Texte fourni

******

Théories anthropologiques Un guide préparé par des étudiants pour des étudiants

Dans les premières années de l’anthropologie, l’opinion dominante des anthropologues et autres chercheurs était que la culture se développe (ou évolue) généralement de manière uniforme et progressive. Les évolutionnistes, s’appuyant sur le succès de la théorie de l’évolution de Darwin, mais ne s’inspirant pas beaucoup de sa contribution centrale du concept de sélection naturelle, ont cherché à suivre le développement de la culture à travers le temps. Tout comme les espèces étaient censées évoluer vers des formes de plus en plus complexes, les cultures étaient censées passer d’un état simple à un état complexe. Au départ, de nombreux chercheurs pensaient que la plupart des sociétés passaient par une série d’étapes identiques ou similaires pour arriver, en fin de compte, à une fin commune. On pensait que le changement provenait principalement de l’intérieur de la culture et que le développement était donc déterminé de l’intérieur.

La progression évolutive des sociétés était acceptée par certains depuis le siècle des Lumières. Les philosophes sociaux et moraux français et écossais utilisaient des schémas évolutionnistes au cours du 18ème siècle. Parmi eux, Montesquieu, qui a proposé un schéma évolutif composé de trois étapes : la chasse ou la sauvagerie, l’élevage ou la barbarie, et la civilisation. Cette division tripartite est devenue très populaire parmi les théoriciens sociaux du 19ème siècle, avec des personnalités telles que Tylor et Morgan adoptant l’une ou l’autre version de ce schéma (Seymour-Smith 1986:105).

Au milieu du 19ème siècle, les Européens avaient réussi à explorer, conquérir et coloniser de nombreuses parties du globe jusqu’alors inconnues (pour eux). Ce mouvement global a conduit à des produits nouveaux et des peuples qui vivaient des modes de vie très différents de ceux des Européens se sont avérés politiquement et scientifiquement problématiques. La discipline de l’anthropologie, à partir de ces premières théories sociales, est née en grande partie en réponse à cette rencontre entre les cultures disparates de sociétés très différentes (Winthrop 1991:109). L’évolution culturelle – la première théorie ethnologique systématique de l’anthropologie – avait pour but d’aider à expliquer cette diversité parmi les peuples du monde.

******

Enregistrements
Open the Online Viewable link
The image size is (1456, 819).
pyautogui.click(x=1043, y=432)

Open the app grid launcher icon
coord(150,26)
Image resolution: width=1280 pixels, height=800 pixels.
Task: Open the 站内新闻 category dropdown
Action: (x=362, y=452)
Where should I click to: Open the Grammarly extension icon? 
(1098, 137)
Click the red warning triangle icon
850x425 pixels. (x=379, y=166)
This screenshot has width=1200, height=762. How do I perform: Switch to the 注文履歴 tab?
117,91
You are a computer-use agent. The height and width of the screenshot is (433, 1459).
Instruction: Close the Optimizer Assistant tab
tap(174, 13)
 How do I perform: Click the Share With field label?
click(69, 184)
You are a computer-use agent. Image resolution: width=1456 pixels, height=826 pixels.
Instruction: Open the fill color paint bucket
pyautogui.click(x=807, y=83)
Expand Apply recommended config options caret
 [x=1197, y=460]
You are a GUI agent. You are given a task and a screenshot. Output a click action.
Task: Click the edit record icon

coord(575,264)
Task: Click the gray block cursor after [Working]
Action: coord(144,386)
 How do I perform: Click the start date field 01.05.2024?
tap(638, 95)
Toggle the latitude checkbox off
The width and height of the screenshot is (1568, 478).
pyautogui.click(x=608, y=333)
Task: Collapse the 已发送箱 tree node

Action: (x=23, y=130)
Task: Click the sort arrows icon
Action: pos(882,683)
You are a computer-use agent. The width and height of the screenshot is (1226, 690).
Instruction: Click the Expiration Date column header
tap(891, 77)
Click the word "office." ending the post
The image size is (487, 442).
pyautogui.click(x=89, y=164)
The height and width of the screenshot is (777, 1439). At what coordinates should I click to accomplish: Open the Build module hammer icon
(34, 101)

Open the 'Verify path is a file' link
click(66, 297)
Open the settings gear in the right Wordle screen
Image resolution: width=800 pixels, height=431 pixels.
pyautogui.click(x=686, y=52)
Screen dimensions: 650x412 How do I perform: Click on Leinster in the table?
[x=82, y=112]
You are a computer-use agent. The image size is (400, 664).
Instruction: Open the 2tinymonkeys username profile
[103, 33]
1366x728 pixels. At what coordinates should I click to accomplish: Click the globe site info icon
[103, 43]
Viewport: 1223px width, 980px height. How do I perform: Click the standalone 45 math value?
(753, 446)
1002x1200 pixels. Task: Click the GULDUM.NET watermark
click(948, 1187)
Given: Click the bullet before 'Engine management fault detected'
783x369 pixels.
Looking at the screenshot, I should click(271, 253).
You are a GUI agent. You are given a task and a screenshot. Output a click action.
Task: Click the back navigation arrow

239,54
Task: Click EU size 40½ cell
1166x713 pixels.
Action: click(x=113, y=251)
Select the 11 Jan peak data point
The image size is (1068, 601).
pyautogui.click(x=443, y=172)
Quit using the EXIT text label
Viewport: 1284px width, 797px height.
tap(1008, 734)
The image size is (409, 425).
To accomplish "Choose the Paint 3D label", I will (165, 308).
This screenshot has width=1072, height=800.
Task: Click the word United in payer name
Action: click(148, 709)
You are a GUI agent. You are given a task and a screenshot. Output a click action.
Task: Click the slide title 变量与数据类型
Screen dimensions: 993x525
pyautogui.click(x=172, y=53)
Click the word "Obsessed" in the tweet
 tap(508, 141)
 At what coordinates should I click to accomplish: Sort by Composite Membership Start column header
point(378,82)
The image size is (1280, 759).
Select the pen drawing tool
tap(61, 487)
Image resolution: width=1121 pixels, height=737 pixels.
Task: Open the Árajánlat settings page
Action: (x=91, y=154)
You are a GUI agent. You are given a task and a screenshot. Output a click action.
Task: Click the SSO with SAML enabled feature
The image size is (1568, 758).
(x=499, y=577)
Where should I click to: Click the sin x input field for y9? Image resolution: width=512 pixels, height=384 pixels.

******

Travail demandé
[1] Résumez en deux phrases le texte sur l'évolutionnisme culturel.
[2] Reproduisez fidèlement le passage du texte qui commence par « La progression évolutive » et se poursuit jusqu'à « schéma (Seymour-Smith 1986:105). ».
Les enregistrements constituent un matériau distinct, indépendant du texte.

Résultats par tâche
[1] Aux débuts de l'anthropologie, l'opinion dominante voulait que la culture évolue de manière uniforme et progressive, d'un état simple à un état complexe, les sociétés passant par des étapes similaires vers une fin commune. Ce schéma, déjà employé au 18ème siècle par des philosophes comme Montesquieu puis adopté par Tylor et Morgan, a donné l'évolution culturelle, première théorie ethnologique systématique de l'anthropologie, destinée à expliquer la diversité des peuples du monde.

[2]
La progression évolutive des sociétés était acceptée par certains depuis le siècle des Lumières. Les philosophes sociaux et moraux français et écossais utilisaient des schémas évolutionnistes au cours du 18ème siècle. Parmi eux, Montesquieu, qui a proposé un schéma évolutif composé de trois étapes : la chasse ou la sauvagerie, l’élevage ou la barbarie, et la civilisation. Cette division tripartite est devenue très populaire parmi les théoriciens sociaux du 19ème siècle, avec des personnalités telles que Tylor et Morgan adoptant l’une ou l’autre version de ce schéma (Seymour-Smith 1986:105).